Provided records:
□ □ □ □

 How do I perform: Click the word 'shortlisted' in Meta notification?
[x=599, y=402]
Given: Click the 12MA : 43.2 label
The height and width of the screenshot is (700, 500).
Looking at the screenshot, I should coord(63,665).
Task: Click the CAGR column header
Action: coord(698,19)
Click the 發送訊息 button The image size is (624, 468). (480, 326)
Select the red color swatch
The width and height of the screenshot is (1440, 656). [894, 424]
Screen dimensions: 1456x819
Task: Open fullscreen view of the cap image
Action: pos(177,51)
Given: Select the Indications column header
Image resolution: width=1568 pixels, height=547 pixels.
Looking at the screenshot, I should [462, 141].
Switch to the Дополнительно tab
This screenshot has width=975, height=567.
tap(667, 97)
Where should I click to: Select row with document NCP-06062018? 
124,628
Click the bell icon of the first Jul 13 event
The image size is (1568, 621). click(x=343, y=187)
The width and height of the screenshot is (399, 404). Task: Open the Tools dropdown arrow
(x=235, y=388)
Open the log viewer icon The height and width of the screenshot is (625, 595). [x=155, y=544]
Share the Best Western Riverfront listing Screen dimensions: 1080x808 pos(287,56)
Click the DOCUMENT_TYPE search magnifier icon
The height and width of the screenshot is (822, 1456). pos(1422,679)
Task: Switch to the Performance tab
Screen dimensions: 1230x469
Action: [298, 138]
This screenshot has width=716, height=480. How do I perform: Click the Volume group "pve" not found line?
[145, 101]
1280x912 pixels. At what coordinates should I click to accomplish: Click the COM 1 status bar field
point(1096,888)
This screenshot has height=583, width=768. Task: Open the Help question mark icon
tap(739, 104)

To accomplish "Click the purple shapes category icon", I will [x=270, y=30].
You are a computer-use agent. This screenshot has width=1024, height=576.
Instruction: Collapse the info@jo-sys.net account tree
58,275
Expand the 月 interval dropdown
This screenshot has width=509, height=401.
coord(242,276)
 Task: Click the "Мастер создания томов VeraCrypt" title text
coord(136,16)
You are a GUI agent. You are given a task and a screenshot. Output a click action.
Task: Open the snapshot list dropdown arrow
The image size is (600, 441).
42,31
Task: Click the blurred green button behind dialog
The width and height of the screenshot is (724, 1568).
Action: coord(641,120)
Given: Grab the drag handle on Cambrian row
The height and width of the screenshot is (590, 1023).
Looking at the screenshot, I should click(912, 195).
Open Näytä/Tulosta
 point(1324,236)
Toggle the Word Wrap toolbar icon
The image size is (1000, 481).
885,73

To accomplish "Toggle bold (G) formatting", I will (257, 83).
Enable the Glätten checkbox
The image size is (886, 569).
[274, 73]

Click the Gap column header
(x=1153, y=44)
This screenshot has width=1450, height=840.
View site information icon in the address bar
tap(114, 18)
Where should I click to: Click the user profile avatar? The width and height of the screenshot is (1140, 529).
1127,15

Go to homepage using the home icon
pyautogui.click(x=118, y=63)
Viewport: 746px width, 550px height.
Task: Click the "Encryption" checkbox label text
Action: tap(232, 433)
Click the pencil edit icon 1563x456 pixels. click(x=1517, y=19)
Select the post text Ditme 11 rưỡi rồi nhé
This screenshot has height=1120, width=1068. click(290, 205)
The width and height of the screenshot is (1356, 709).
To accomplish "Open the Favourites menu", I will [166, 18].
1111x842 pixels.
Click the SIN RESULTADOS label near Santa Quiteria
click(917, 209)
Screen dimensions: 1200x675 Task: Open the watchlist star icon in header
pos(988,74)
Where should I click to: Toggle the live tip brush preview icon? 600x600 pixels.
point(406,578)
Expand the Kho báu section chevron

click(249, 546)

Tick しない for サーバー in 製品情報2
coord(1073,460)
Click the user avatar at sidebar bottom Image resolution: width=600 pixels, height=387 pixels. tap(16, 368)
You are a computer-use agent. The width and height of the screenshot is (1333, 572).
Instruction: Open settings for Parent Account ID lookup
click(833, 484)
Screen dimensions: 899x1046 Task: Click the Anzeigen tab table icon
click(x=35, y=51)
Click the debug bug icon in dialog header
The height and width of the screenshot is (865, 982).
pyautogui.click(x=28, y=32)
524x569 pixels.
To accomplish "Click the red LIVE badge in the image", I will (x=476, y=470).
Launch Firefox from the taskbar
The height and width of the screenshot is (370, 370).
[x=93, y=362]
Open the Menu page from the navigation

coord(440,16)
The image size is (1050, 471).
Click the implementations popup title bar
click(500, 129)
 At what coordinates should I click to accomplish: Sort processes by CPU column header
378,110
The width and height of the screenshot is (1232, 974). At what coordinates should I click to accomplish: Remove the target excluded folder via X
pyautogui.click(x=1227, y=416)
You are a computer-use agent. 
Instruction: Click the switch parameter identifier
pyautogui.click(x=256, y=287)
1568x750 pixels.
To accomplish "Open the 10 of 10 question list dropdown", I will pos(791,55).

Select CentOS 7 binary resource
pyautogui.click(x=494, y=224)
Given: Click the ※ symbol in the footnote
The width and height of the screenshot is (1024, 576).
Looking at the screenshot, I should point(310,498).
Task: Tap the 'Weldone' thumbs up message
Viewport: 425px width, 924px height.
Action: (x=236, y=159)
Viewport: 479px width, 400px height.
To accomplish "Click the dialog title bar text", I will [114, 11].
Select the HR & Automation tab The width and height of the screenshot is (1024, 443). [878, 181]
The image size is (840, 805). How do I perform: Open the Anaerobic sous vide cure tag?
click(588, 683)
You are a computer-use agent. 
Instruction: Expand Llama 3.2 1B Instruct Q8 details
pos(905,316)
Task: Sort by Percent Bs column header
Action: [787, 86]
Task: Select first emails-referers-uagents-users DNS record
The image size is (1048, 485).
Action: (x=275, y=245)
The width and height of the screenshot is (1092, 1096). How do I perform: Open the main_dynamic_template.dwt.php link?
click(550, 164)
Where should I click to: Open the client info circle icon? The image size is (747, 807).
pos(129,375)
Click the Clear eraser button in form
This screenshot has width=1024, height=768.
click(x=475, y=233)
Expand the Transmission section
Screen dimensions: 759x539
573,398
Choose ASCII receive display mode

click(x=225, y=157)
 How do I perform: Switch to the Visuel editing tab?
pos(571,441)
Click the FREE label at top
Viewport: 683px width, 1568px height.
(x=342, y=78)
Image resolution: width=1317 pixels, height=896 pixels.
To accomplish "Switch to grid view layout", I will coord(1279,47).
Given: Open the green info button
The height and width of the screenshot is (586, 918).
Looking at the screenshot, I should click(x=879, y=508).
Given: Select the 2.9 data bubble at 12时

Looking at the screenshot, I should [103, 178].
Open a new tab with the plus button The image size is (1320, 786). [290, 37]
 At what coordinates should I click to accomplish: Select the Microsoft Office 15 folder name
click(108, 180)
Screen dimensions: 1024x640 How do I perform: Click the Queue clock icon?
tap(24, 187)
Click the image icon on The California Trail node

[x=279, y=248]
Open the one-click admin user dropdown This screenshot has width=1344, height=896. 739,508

□ □ □ □

Requirement: Report the number of lines in the listing that hold the string "dialog", and nothing else.

Response for this exercise: 3